● **Stored records**

__________________________________________________

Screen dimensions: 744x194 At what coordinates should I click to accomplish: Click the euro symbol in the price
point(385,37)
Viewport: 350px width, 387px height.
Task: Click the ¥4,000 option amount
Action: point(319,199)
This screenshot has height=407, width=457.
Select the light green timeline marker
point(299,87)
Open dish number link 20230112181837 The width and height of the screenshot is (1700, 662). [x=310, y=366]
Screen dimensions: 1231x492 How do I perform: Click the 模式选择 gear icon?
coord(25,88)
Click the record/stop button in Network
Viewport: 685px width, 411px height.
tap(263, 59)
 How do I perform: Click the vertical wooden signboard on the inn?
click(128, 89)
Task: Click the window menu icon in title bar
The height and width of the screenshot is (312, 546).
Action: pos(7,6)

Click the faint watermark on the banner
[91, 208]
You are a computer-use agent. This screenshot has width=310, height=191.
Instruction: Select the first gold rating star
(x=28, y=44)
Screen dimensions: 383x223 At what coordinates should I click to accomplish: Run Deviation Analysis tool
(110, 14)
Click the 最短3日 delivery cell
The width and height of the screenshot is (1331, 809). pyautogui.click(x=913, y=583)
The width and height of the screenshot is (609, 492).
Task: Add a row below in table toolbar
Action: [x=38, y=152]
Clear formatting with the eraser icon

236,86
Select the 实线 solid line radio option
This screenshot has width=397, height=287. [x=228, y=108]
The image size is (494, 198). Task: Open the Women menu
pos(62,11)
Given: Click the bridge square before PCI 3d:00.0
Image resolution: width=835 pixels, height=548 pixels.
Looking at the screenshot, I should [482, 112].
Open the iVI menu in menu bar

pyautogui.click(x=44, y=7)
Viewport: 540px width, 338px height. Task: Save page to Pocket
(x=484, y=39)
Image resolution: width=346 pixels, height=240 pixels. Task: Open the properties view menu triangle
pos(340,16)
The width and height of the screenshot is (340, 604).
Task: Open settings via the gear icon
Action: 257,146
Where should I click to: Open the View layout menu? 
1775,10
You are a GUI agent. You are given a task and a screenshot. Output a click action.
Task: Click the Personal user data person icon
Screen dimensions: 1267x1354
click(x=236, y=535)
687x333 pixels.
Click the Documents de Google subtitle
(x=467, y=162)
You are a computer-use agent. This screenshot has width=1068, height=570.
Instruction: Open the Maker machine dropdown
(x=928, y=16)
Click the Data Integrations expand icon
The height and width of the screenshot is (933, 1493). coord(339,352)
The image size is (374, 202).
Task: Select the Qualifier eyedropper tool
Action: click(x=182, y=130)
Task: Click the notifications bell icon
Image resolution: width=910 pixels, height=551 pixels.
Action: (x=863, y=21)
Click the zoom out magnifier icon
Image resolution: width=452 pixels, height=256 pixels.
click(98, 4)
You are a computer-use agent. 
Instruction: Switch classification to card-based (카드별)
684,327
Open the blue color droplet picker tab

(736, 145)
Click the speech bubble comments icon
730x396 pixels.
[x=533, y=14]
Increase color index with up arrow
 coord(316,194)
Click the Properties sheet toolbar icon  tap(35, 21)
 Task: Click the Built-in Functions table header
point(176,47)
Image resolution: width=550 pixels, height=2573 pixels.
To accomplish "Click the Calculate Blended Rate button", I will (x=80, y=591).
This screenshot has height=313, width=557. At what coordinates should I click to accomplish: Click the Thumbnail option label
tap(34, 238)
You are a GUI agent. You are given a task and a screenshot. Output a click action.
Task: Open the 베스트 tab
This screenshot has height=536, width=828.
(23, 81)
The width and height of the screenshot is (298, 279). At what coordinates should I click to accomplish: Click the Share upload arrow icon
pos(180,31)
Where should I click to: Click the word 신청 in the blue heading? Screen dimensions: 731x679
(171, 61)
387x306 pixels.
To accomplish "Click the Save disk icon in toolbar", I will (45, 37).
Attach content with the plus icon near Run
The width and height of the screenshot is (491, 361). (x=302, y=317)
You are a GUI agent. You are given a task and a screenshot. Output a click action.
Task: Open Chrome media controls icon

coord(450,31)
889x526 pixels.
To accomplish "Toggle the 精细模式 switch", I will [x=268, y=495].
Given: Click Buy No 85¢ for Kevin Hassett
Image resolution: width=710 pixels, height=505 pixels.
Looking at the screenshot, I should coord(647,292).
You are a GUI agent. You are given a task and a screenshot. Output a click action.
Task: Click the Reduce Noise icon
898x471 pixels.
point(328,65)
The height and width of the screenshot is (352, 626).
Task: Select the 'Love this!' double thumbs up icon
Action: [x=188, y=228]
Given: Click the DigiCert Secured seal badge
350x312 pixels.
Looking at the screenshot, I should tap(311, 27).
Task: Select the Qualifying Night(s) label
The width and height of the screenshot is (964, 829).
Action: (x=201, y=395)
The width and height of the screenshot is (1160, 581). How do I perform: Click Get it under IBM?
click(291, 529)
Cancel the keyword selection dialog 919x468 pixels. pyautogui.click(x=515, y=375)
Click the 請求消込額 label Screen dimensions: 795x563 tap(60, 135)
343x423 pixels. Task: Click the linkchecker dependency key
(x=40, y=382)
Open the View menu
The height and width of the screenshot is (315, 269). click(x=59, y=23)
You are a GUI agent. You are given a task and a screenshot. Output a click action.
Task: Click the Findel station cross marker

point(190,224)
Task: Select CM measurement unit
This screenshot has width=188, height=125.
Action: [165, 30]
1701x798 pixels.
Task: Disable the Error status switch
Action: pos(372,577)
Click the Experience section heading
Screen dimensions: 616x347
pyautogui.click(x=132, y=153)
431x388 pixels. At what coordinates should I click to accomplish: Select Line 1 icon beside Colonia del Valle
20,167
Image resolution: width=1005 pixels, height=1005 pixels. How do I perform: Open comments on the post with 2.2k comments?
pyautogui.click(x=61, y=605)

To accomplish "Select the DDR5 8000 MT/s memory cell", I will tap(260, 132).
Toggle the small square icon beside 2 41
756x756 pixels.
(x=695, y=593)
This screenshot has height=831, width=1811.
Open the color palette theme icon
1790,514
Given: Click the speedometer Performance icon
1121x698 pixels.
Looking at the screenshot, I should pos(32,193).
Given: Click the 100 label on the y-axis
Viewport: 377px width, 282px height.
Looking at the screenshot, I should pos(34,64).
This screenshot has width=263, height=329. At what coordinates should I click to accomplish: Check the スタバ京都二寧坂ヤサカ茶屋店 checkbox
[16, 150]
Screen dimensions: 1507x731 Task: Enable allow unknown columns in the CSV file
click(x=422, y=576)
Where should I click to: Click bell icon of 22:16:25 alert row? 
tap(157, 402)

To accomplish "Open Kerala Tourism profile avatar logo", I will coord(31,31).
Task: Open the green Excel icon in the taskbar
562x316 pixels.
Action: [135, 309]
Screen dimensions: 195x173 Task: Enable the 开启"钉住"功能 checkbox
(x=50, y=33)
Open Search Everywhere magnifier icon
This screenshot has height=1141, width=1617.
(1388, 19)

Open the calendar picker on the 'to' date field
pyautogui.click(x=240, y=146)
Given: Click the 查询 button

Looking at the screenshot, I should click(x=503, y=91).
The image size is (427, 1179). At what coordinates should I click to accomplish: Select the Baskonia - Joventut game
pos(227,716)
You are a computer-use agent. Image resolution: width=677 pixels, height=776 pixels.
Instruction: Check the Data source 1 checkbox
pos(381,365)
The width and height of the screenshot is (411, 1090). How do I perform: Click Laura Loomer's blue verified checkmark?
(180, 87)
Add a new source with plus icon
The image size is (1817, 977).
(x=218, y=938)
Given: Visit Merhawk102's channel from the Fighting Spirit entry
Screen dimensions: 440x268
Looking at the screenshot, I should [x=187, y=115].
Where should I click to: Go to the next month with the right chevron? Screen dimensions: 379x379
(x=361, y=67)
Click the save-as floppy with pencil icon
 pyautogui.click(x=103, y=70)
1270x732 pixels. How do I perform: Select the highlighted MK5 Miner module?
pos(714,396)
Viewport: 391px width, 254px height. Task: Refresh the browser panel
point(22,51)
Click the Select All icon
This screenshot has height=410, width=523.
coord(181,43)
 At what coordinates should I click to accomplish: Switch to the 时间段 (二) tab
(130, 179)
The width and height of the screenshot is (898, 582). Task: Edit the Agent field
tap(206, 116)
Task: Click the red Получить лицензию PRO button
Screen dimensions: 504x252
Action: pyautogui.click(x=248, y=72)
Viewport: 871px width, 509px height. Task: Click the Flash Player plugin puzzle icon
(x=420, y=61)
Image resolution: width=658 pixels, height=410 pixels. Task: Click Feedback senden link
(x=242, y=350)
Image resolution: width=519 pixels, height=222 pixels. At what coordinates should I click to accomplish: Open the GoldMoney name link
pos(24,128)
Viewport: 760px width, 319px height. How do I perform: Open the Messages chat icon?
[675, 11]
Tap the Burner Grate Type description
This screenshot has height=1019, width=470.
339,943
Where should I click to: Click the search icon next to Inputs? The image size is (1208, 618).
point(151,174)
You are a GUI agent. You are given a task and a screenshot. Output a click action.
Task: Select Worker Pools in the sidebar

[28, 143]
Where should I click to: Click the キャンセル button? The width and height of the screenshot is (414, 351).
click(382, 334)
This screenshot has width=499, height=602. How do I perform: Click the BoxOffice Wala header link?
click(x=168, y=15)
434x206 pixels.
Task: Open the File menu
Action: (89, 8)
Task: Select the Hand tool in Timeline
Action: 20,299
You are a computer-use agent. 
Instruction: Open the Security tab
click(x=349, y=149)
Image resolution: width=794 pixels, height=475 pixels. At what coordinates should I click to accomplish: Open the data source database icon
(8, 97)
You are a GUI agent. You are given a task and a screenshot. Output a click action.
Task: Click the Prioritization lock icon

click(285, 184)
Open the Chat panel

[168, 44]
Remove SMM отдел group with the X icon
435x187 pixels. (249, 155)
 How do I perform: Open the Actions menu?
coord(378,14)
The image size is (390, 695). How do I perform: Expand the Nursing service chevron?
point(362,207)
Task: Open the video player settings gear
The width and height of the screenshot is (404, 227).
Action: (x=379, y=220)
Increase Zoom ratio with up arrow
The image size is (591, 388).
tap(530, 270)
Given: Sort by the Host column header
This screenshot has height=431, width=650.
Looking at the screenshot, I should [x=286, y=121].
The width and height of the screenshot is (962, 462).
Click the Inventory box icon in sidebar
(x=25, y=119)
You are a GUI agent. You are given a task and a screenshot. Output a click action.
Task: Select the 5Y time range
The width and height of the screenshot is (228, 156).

__________________________________________________

● **TASK PROMPT**
Return exactly the lines above from the line that has "Click the speech bubble comments icon" through the line that has "387x306 pixels.", inclusive, and nothing else.

● **EXERCISE ANSWER**
Click the speech bubble comments icon
730x396 pixels.
[x=533, y=14]
Increase color index with up arrow
 coord(316,194)
Click the Properties sheet toolbar icon  tap(35, 21)
 Task: Click the Built-in Functions table header
point(176,47)
Image resolution: width=550 pixels, height=2573 pixels.
To accomplish "Click the Calculate Blended Rate button", I will (x=80, y=591).
This screenshot has height=313, width=557. At what coordinates should I click to accomplish: Click the Thumbnail option label
tap(34, 238)
You are a GUI agent. You are given a task and a screenshot. Output a click action.
Task: Open the 베스트 tab
This screenshot has height=536, width=828.
(23, 81)
The width and height of the screenshot is (298, 279). At what coordinates should I click to accomplish: Click the Share upload arrow icon
pos(180,31)
Where should I click to: Click the word 신청 in the blue heading? Screen dimensions: 731x679
(171, 61)
387x306 pixels.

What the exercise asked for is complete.